Concerns are still being raised by the mainstream, however. Peter Pitts, president of the Center for Medicine in the Public Interest, says that if a persons’ DNA is going to be used, that person should be compensated.
Again, it’s important to question why they are using our DNA, beyond the stated examples. It’s so hard to know given how much information giant billion dollar companies actually disclose.
Another very important point to consider, “The problem with a lot of these privacy policies and Terms of Service is that no one really reads them.” Tiffany C. Li, a privacy expert. “You are paying to help the company make money with your data.”
This current project isn’t the only one, 23andMe has already published a number of papers based on customer’s data alone, 100 of them. At the moment, they have millions of customers, this is troublesome.
Other Options For DNA Information?
So what about other options for getting the same types of services but without the data danger?

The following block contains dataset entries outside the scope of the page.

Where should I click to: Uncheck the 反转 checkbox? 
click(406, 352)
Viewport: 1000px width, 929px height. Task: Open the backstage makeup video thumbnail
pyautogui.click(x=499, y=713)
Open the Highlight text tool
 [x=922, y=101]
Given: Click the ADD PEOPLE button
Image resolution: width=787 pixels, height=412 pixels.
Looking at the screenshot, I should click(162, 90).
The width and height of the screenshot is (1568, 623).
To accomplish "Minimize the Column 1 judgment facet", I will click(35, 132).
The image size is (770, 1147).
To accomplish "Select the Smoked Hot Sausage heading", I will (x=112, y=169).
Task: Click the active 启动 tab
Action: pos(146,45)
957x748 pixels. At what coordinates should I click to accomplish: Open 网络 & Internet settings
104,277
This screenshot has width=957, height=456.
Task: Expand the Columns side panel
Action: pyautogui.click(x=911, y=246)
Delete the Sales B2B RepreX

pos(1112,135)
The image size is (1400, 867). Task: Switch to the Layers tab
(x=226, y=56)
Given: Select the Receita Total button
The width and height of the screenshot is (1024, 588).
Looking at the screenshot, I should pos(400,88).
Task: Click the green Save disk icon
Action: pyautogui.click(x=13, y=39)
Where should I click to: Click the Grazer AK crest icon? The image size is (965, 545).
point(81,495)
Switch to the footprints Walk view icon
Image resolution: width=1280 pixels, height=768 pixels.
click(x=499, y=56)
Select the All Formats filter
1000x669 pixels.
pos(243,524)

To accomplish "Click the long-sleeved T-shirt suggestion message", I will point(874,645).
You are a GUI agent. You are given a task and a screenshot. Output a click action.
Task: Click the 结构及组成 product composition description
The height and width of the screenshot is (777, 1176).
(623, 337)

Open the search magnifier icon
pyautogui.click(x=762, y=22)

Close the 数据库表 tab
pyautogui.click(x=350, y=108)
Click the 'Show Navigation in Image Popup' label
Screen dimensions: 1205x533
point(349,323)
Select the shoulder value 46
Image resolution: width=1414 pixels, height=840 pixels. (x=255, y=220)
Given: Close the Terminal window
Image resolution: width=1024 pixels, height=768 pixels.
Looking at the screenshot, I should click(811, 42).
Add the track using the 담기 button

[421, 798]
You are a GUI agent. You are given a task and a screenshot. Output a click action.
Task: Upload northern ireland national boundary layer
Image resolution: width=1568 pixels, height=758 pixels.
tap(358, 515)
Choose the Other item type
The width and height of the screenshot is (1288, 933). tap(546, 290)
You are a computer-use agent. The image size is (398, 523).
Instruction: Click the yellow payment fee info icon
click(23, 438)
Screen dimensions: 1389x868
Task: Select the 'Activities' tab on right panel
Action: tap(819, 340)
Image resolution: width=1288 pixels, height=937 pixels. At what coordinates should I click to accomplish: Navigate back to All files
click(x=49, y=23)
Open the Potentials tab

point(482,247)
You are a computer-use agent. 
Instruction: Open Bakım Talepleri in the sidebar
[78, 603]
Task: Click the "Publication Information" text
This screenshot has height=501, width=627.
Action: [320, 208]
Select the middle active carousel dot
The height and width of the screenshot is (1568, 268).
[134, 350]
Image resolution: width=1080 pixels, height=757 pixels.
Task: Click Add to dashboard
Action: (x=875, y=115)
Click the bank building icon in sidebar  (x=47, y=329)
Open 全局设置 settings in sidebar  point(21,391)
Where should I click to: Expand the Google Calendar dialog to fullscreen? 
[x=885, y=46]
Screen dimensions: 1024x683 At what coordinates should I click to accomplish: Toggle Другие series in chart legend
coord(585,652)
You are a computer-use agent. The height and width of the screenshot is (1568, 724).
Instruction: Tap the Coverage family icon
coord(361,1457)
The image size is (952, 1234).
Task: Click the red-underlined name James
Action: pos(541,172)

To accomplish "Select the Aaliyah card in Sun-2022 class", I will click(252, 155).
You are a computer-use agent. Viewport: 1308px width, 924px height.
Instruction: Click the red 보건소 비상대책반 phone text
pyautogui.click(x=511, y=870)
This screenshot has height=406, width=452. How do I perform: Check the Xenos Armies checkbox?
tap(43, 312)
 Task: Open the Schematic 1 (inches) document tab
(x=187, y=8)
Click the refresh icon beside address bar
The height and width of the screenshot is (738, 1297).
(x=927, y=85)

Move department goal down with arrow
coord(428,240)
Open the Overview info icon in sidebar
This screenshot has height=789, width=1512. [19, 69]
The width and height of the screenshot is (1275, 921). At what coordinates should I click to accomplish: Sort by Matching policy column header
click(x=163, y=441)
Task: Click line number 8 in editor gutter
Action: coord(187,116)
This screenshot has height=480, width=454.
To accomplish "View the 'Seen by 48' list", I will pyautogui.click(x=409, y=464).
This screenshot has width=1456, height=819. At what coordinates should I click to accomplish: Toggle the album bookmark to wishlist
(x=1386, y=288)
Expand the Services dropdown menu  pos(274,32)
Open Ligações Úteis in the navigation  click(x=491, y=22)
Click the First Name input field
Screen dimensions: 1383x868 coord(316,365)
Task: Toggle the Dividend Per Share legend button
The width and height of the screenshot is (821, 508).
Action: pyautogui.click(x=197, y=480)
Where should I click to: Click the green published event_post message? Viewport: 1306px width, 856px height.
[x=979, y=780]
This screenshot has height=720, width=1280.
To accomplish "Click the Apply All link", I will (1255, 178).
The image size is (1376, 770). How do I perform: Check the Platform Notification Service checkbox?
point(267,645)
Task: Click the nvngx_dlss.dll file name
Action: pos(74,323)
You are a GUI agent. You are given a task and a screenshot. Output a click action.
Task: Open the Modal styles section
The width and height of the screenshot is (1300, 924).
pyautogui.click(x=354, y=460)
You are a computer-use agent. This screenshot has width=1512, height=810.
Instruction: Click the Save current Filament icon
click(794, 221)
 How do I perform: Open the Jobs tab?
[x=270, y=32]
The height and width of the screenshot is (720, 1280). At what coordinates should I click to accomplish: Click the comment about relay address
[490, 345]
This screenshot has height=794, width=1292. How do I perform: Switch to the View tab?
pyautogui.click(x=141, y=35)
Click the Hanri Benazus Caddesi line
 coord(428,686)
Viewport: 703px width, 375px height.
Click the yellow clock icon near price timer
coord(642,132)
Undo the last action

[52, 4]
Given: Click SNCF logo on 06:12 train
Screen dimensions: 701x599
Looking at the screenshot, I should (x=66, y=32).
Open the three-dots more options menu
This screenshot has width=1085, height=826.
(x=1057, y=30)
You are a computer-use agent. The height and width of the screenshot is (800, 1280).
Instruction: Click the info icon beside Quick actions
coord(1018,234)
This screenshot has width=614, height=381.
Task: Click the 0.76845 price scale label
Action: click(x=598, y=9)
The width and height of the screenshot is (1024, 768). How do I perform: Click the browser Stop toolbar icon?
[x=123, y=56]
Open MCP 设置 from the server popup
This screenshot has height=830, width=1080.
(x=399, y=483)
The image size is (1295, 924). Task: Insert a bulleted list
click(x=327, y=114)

From TimiDNA’s press release:
1. Individuals who already have DNA results through another source can access easy-to-use tools within TimiPatient to download and securely store those results;
2. Those who have never taken a DNA test can establish complete control of their own DNA data through TimiDNA services. TimiDNA will provide consumers with a simple swab test kit and their DNA information will be securely stored;
3. Once an individual’s data is in the TimiPatient app, he/she will own it, control it, and have the ability to utilize it as an asset which can be monetized.
Bringing together a crypto token and the blockchain, TimiCoin is pioneering the tokenization of health information, including your DNA sequencing and other genetic information, through a decentralized blockchain ecosystem. They promise to allow users to monetize their own data, have access to their health information whenever they need it and verify that it is accurate.
It’s your DNA and your health data, you should own it, control it and monetize it -not these big corps.